* **Problem statement**: Reproduce, word for word, the passage of the Claude Code safety tips from "Shell policy workarounds." to "leak API keys.".

* **Source document**:
# # # # # # #
Shell policy workarounds. If shell policy blocks a command like rm -rf, use a Python cleanup script instead — same effect, less friction with the policy system.
Know your modes. Claude Code runs in Plan mode (approval-based), Default mode (standard), or Auto mode (autonomous, minimal permission prompts). Auto mode is newer and gives maximum leverage for managing many tasks — but understand what you're granting access to.
Permissions in CLAUDE.md. Use your .claude/claude.md file to handle permissions explicitly. Don't blindly execute code suggestions without understanding the security model of your harness.
[claude-code-safety-net](https://github.com/kenryu42/claude-code-safety-net) — Safety guardrails specifically built for Claude Code. Adds protection layers so your agent can't accidentally nuke your filesystem or leak API keys.
# # # # # # #
* **Provided information**:
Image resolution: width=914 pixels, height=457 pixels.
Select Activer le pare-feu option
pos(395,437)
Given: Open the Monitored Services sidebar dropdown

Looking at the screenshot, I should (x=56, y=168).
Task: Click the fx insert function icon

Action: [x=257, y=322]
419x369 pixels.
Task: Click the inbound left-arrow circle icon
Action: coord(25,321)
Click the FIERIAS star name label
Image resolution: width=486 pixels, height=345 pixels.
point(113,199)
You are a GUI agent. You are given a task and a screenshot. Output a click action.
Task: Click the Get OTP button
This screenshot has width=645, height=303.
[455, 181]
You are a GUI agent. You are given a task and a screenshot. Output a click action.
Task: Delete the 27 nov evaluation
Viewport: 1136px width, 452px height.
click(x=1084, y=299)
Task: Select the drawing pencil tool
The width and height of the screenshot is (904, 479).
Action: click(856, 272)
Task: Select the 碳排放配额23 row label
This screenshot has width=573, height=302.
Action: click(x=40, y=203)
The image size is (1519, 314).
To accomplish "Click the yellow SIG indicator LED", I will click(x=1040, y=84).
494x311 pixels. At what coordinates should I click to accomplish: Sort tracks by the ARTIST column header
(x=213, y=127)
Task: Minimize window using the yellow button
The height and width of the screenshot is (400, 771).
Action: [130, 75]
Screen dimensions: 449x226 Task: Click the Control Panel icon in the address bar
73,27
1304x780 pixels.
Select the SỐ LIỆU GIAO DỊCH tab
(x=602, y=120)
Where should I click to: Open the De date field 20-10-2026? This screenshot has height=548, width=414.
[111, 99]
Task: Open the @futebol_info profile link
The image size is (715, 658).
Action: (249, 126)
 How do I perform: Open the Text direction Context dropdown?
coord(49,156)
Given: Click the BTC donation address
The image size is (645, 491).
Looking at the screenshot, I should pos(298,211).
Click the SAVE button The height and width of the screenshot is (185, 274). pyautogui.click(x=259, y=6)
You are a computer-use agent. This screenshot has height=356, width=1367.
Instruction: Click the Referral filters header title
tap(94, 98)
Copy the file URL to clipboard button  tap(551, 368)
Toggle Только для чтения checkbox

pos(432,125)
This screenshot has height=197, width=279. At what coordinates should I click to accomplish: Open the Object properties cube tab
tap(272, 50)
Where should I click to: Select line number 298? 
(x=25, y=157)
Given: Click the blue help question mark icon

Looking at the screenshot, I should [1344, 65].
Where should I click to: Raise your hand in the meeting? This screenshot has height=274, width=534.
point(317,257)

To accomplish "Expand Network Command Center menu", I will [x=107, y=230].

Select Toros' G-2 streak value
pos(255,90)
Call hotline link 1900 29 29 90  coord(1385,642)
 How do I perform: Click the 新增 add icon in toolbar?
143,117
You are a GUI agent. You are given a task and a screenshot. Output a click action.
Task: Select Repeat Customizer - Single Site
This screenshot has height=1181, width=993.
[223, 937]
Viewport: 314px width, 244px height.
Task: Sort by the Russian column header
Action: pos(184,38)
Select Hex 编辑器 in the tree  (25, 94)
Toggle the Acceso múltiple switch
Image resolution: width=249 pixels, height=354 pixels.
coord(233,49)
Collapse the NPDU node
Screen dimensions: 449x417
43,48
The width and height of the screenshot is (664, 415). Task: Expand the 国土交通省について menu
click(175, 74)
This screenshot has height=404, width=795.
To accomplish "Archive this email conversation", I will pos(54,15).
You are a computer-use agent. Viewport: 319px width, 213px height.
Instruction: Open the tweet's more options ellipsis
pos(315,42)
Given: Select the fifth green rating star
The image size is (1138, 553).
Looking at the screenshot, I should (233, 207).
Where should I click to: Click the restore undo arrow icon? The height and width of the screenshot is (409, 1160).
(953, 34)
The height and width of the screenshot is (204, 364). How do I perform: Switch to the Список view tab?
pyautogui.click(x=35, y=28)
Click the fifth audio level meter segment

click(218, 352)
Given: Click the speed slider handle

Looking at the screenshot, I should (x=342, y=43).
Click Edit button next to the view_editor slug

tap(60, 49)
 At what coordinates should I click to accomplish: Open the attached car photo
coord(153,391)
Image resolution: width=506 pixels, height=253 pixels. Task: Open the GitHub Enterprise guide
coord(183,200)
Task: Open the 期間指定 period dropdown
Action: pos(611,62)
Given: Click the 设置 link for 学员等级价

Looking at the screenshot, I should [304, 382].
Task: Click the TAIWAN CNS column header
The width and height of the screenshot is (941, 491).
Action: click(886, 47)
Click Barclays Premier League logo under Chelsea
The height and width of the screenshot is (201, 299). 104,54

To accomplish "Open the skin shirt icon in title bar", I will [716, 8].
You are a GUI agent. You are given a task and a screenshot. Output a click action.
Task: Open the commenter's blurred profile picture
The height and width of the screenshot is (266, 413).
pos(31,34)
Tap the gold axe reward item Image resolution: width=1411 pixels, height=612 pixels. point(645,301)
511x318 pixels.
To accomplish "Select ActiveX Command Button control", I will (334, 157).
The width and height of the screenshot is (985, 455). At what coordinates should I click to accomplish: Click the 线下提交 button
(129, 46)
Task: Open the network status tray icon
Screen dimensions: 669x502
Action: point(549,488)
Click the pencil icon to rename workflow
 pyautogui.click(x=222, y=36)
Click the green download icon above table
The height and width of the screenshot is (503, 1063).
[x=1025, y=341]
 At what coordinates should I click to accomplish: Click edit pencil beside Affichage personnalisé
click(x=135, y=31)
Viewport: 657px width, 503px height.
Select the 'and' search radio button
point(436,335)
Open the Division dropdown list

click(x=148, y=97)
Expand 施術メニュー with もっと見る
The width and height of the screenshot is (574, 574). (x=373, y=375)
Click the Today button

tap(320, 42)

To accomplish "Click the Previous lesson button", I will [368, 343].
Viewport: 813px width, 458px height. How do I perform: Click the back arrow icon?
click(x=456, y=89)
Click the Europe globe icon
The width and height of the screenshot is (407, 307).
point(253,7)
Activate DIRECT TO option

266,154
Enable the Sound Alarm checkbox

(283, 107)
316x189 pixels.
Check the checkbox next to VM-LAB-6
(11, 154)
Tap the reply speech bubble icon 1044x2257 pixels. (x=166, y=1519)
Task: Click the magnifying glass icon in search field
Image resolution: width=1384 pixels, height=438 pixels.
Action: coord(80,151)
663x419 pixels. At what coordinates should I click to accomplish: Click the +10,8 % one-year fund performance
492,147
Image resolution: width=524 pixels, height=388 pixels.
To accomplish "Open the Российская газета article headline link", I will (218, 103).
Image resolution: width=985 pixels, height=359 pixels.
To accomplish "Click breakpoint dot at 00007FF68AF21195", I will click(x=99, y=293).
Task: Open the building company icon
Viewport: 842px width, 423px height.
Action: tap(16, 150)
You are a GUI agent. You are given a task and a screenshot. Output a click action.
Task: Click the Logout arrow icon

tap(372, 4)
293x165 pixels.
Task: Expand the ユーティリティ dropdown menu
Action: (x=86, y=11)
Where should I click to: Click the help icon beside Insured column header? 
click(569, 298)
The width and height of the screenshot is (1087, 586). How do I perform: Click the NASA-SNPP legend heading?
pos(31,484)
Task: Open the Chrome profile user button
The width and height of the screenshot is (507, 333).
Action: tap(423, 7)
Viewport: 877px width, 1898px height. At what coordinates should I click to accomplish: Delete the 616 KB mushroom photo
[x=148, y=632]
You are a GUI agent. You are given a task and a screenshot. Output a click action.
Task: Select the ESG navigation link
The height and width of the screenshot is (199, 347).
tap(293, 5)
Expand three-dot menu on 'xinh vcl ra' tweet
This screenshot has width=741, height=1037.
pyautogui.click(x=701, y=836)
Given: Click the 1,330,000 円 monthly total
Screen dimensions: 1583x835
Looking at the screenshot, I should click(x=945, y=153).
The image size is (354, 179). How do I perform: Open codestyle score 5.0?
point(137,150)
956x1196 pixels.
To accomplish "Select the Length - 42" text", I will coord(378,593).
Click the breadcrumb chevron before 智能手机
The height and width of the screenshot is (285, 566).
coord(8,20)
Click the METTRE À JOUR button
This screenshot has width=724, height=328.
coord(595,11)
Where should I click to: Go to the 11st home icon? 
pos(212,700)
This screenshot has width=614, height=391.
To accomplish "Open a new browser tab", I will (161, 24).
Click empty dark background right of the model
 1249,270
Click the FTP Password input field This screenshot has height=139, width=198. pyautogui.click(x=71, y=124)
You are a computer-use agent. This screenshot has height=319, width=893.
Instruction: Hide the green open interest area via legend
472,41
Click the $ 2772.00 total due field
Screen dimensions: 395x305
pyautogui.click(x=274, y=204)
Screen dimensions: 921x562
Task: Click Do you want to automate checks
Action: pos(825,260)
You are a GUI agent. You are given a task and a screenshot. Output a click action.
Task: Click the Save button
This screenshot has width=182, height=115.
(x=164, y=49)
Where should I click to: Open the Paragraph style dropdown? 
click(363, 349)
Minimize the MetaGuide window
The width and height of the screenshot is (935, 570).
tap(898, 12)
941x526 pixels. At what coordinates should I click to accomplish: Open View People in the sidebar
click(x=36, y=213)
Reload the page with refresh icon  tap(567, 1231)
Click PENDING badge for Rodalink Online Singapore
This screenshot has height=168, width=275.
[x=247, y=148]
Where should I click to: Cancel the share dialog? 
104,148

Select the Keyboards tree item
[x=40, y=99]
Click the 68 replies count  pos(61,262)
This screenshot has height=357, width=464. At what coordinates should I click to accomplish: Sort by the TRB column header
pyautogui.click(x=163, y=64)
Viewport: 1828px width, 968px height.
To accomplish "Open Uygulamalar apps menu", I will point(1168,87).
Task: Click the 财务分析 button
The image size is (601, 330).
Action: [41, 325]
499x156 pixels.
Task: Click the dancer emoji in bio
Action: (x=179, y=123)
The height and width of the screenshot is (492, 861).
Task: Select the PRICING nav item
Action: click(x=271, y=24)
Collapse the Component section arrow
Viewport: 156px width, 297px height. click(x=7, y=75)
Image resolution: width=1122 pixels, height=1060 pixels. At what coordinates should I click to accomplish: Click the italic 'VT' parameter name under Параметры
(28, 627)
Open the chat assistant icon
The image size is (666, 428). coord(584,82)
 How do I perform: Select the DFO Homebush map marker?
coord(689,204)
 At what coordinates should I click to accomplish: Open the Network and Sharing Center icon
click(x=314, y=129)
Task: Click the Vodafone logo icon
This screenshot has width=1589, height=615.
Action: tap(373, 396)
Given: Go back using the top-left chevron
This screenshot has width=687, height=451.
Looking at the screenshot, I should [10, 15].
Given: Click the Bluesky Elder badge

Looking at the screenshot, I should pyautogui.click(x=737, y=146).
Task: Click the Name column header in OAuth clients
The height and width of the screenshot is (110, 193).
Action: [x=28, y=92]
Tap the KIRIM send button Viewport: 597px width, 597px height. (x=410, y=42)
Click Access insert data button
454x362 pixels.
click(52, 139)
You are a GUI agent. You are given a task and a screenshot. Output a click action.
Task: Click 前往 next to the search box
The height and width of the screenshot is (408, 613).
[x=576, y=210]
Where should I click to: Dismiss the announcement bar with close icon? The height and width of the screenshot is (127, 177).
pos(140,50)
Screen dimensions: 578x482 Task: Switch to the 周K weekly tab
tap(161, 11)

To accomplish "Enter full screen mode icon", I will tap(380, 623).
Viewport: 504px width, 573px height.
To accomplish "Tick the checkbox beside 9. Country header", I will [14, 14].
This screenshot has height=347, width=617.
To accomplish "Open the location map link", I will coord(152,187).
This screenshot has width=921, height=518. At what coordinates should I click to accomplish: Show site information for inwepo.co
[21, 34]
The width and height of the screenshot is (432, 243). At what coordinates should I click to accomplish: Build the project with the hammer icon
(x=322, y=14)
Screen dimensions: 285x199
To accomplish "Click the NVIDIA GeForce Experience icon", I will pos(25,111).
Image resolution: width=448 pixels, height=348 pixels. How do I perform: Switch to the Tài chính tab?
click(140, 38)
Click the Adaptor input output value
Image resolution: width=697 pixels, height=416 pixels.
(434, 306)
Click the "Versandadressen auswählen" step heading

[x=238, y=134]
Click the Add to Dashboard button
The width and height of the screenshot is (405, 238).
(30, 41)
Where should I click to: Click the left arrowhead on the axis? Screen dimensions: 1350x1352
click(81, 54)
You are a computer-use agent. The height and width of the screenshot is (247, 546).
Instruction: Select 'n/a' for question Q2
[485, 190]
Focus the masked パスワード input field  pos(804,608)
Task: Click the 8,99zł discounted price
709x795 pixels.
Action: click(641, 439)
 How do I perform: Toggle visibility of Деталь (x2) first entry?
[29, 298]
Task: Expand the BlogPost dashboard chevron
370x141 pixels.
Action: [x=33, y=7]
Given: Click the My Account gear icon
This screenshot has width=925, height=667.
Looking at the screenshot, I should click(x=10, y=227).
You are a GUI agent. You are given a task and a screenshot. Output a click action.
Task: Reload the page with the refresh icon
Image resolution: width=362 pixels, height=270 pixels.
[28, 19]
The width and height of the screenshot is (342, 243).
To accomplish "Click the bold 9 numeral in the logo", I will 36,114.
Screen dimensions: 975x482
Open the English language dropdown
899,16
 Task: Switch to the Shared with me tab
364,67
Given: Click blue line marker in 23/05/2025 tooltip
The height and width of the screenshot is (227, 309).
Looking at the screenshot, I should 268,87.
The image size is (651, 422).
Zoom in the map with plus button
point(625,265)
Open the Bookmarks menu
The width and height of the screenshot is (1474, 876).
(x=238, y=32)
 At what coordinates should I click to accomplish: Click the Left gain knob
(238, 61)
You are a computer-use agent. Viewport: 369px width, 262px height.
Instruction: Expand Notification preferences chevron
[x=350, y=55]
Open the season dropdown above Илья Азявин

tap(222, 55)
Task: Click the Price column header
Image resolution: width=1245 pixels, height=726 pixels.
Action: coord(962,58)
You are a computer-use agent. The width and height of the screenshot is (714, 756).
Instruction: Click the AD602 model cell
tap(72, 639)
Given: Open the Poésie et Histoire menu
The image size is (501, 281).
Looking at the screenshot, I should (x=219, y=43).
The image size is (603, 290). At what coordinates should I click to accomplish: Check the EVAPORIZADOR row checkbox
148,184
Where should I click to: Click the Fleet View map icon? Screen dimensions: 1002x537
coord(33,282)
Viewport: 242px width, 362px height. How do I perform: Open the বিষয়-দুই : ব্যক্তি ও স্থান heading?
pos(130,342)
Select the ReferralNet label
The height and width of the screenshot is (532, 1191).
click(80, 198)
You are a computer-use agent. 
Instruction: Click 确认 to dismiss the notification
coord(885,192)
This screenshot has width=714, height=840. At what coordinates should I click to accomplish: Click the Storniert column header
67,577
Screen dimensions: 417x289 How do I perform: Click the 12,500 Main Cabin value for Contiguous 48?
# # # # # # #
* **Result for this exercise**:
Shell policy workarounds. If shell policy blocks a command like rm -rf, use a Python cleanup script instead — same effect, less friction with the policy system.
Know your modes. Claude Code runs in Plan mode (approval-based), Default mode (standard), or Auto mode (autonomous, minimal permission prompts). Auto mode is newer and gives maximum leverage for managing many tasks — but understand what you're granting access to.
Permissions in CLAUDE.md. Use your .claude/claude.md file to handle permissions explicitly. Don't blindly execute code suggestions without understanding the security model of your harness.
[claude-code-safety-net](https://github.com/kenryu42/claude-code-safety-net) — Safety guardrails specifically built for Claude Code. Adds protection layers so your agent can't accidentally nuke your filesystem or leak API keys.